Extract the following entries exactly as they stand, from the line that contains "Task: Click the Orlando City SC logo" down through the line that contains "(x=267, y=549)", with both of those lines included.

» **Data for the task**:
********************

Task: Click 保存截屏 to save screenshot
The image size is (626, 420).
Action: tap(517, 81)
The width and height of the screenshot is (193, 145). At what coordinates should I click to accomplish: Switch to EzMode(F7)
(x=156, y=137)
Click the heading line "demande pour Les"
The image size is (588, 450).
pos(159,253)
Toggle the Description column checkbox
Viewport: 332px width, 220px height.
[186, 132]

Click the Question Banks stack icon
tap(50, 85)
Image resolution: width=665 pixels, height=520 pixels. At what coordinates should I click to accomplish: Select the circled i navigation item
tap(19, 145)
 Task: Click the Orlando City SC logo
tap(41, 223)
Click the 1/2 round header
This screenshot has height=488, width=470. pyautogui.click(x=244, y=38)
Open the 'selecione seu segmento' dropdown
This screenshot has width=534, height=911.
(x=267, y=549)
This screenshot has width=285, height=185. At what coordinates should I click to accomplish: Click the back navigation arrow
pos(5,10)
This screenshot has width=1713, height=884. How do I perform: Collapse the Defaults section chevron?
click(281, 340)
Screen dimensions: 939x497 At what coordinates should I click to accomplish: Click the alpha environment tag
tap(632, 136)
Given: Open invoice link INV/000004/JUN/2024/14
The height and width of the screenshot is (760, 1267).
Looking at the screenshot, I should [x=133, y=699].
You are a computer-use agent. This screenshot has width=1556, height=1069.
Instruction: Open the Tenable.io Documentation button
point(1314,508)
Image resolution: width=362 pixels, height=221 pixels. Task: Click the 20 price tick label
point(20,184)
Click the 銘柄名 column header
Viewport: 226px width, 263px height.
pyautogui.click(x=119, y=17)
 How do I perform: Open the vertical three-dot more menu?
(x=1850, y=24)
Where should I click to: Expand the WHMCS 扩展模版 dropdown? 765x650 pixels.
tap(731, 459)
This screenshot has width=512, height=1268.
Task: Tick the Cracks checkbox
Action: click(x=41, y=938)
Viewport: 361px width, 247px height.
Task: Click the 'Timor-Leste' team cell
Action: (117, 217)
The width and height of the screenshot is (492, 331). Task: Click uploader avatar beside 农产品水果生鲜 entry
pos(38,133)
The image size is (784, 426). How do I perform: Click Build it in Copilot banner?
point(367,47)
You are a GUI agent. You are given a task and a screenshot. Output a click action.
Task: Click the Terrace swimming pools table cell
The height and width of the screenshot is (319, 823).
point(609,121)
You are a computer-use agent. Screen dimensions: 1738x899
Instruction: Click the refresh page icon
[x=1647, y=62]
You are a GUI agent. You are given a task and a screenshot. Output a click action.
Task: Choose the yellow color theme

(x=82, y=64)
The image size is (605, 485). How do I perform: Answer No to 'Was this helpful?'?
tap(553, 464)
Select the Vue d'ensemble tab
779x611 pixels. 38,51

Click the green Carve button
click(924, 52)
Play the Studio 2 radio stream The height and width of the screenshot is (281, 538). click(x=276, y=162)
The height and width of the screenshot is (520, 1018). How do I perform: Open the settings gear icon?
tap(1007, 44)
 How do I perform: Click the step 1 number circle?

********************

» **Solution to the exercise**:
 Task: Click the Orlando City SC logo
tap(41, 223)
Click the 1/2 round header
This screenshot has height=488, width=470. pyautogui.click(x=244, y=38)
Open the 'selecione seu segmento' dropdown
This screenshot has width=534, height=911.
(x=267, y=549)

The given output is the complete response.